- Task requirements
Return, word for word, only the lines of the data below that lie between the line with "1176x1036 pixels." and the line with "Task: Open the Render menu", those two lines included.

- Data supplied
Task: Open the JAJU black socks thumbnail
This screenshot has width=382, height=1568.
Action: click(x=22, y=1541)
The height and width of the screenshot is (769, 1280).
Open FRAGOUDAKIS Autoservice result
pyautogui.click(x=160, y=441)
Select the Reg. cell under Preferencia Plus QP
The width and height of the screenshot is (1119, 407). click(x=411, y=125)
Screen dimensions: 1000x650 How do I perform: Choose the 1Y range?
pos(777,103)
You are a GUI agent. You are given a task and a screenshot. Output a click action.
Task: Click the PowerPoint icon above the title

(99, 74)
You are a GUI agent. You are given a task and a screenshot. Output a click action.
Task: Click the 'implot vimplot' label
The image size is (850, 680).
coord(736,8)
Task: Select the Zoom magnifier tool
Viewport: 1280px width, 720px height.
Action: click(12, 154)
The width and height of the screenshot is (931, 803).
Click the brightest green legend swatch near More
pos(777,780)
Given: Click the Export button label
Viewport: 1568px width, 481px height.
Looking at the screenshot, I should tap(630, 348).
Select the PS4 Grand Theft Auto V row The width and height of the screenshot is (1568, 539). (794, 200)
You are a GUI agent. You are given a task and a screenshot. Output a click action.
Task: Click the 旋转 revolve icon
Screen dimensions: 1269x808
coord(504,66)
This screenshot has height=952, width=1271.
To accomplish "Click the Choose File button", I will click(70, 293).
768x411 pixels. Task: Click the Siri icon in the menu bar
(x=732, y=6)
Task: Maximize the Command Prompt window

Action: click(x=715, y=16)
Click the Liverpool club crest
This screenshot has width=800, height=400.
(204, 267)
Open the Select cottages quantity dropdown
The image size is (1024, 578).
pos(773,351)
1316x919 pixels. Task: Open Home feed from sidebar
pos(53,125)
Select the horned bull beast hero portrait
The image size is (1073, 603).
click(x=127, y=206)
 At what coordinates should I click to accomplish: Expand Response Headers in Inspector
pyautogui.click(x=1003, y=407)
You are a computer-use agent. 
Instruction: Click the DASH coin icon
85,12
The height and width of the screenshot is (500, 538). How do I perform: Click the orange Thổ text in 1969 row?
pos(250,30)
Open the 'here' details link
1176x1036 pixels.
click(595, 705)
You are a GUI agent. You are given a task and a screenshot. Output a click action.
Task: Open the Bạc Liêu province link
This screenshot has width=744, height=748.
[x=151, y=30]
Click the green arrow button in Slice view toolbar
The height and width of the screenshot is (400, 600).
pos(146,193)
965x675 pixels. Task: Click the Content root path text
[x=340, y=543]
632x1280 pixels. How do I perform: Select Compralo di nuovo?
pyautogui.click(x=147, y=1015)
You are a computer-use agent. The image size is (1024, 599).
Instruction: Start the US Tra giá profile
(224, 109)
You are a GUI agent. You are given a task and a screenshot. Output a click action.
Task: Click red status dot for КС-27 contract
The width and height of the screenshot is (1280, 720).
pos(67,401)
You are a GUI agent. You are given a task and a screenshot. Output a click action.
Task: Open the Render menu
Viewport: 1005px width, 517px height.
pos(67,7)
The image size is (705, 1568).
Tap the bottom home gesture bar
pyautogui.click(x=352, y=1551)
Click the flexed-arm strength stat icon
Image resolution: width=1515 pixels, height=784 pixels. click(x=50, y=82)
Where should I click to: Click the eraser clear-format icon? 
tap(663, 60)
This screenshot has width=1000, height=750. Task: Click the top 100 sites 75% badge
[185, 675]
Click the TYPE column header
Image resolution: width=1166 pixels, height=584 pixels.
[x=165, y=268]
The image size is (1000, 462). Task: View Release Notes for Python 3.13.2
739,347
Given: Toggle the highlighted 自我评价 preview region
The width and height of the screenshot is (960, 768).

- Solution
1176x1036 pixels.
click(595, 705)
You are a GUI agent. You are given a task and a screenshot. Output a click action.
Task: Open the Bạc Liêu province link
This screenshot has width=744, height=748.
[x=151, y=30]
Click the green arrow button in Slice view toolbar
The height and width of the screenshot is (400, 600).
pos(146,193)
965x675 pixels. Task: Click the Content root path text
[x=340, y=543]
632x1280 pixels. How do I perform: Select Compralo di nuovo?
pyautogui.click(x=147, y=1015)
You are a computer-use agent. The image size is (1024, 599).
Instruction: Start the US Tra giá profile
(224, 109)
You are a GUI agent. You are given a task and a screenshot. Output a click action.
Task: Click red status dot for КС-27 contract
The width and height of the screenshot is (1280, 720).
pos(67,401)
You are a GUI agent. You are given a task and a screenshot. Output a click action.
Task: Open the Render menu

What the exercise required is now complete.